Fragwürdige Vorbildwirkung


Wenn es im Zuge dieser Debatte zu einem Imageschaden für Österreich gekommen ist, dann sicher nicht durch das höchst legitime Anliegen, eine den nationalen Bedürfnissen angepasste Beteiligung an internationalen Projekten zu verhandeln, sondern durch die Verabschiedung aller Prinzipien einer auf Qualitätsevaluation basierenden und an wissenschaftlicher Exzellenz und Zukunftspotenzial orientierten Entscheidungskultur zugunsten eines hierzulande durchaus neuartigen wissenschaftspolitischen Populismus. Für die Zukunft lässt dies nicht Gutes erwarten. Es ist nur zu hoffen, dass die Art und Weise, wie hier eine höchst folgenwirksame Entscheidung zustande kam, keine Vorbildwirkung entfalten wird.

Die Diskussionen der vergangenen Tage haben nicht zuletzt auch die Probleme aufgezeigt, die aus der mangelnden Flexibilität in der Beteiligung an internationalen Großforschungsprojekten wie Cern resultieren. Dies betrifft nicht nur Österreich, sondern auch all jene Länder, die - wie insbesondere die neuen Mitgliedsstaaten - den Zugang zu derartigen Forschungsinfrastrukturen benötigen, um bestimmte Forschungsbereiche in ihrem Land überhaupt erst aufzubauen. Wer kann sich jedoch auf derartige langfristige finanzielle Verpflichtungen einlassen, wenn sie nicht an die jeweiligen Bedürfnisse eines Landes angepasst werden können?

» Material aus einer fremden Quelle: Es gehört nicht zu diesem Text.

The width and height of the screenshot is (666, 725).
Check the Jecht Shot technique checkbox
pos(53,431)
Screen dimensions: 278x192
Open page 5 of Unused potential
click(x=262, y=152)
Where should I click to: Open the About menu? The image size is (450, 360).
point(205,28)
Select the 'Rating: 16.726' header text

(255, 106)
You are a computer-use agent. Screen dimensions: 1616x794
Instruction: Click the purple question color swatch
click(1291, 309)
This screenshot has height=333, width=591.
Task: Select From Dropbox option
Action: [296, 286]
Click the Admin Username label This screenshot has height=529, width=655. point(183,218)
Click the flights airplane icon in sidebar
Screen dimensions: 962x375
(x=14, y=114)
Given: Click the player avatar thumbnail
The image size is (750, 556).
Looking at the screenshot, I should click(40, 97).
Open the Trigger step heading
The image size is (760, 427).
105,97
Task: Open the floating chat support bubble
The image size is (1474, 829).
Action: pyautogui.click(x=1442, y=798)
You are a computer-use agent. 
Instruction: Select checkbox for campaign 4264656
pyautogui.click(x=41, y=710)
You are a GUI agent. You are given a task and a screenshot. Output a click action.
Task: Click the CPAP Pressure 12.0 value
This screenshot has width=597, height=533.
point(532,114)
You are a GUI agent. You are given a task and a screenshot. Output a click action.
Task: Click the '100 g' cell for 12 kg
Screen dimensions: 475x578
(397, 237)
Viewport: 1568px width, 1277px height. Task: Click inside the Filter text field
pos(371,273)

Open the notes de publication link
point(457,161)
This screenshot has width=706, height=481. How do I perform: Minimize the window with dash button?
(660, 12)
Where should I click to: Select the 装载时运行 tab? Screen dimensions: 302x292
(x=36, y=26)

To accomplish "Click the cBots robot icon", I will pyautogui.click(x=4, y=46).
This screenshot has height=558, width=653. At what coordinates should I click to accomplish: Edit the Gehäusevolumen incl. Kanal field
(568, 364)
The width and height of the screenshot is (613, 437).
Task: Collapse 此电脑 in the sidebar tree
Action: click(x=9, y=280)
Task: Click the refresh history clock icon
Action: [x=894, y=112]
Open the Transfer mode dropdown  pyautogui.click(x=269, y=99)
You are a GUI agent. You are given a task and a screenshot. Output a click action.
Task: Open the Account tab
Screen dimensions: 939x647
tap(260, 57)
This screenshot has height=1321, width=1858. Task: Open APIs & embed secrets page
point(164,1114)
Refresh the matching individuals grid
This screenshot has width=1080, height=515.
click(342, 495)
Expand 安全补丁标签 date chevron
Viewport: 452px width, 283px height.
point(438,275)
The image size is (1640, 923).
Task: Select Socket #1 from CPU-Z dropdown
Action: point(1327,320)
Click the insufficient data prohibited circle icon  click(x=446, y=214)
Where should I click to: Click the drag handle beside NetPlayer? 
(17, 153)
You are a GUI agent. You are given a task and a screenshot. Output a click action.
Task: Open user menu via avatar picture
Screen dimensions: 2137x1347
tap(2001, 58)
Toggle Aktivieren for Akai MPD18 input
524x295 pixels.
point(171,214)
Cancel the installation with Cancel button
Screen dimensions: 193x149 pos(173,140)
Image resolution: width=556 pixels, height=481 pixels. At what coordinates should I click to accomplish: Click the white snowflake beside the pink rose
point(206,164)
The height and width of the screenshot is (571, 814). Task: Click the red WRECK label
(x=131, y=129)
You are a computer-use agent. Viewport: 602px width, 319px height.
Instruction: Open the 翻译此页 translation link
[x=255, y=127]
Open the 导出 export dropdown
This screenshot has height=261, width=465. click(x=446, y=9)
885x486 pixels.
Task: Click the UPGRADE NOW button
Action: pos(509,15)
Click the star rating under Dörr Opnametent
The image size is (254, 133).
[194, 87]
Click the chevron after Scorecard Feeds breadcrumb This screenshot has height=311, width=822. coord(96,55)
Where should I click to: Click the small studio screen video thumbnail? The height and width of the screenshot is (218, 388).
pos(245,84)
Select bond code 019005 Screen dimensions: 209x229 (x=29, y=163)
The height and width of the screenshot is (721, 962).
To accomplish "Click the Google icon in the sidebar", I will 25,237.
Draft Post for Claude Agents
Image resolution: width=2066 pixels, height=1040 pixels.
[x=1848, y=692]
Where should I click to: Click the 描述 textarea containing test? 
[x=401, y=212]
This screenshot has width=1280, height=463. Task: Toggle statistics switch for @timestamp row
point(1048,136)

Österreich ist nun aufgefordert, eine der Forschungsstruktur des Landes generell und insbesondere den tatsächlichen Erfordernissen des Instituts für Hochenergiephysik angepasste und gegebenenfalls neu zu definierende Beziehung zu Cern zu verhandeln. Eine Besserstellung Österreichs kann jedoch nur erreicht werden, wenn die Verhandlungen des Wissenschaftsministers unterstützt und nicht wegen Interessenkonflikten unterlaufen werden. Das in letzter Zeit gezeigte große politische wie auch öffentliche Interesse an der Forschung sollte als wichtiges Zeichen für den leider nur zu oft unterschätzten Stellenwert der Forschung verstanden werden und einen zukunftsorientierten Diskurs zwischen Wissenschaftern, Politik und Öffentlichkeit einleiten. (Kurt Zatloukal/DER STANDARD, Printausgabe, 25. 5. 2009)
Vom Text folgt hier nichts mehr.